COMMODITIES ARE SUPPLEMENTAL
Whatever its size, the food pantry must have the resources to provide clients with privately donated food in addition to USDA commodities. USDA commodities must be used as a supplement to privately donated food. Privately donated food includes food received from Foodbanks, food directly donated to the pantry or food purchased with monetary donations. USDA food commodities may not be distributed separately from other food given out by the food pantry.
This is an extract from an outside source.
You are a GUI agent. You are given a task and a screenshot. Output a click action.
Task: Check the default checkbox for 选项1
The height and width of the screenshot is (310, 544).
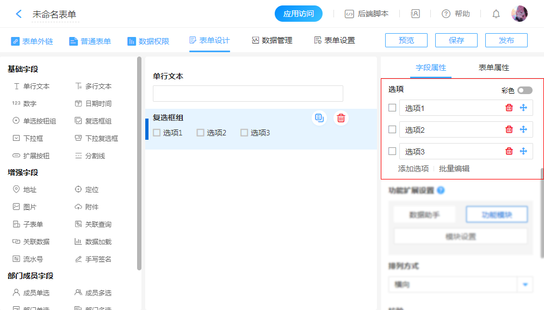point(392,108)
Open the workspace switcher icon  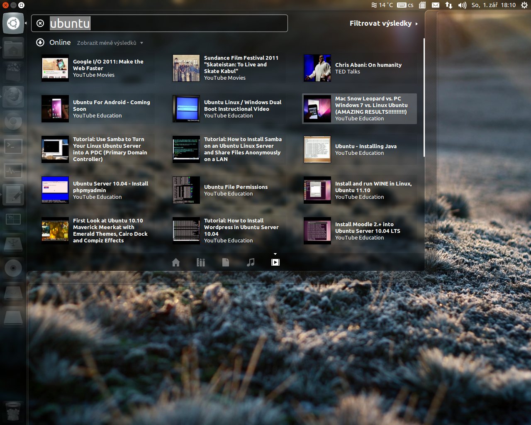point(13,219)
USDA and DHS accept self-attestation as a means of documenting eligibility. No other documentation is needed to meet EFP requirements. Needy persons receiving USDA commodities from a food pantry must sign the client signature sheet (IL 444-4511) to attest that they meet Income Eligibility Guidelines and the residency requirement. Income eligibility for EFP is 130% of the annual federal poverty guidelines based on household size. The only other allowable factor of eligibility is residence in the State of Illinois.
Under provisions of the Paperwork Reduction Act of 1995, only information that is necessary for the proper performance of the program, including whether the information has practical utility, may be collected by agencies administering a federal program. Since USDA and the State of Illinois allow self-attestation as a means of establishing eligibility for the Emergency Food Program, collection of documents such as Social Security Cards, Drivers Licenses or paycheck receipts, is not necessary and is prohibited.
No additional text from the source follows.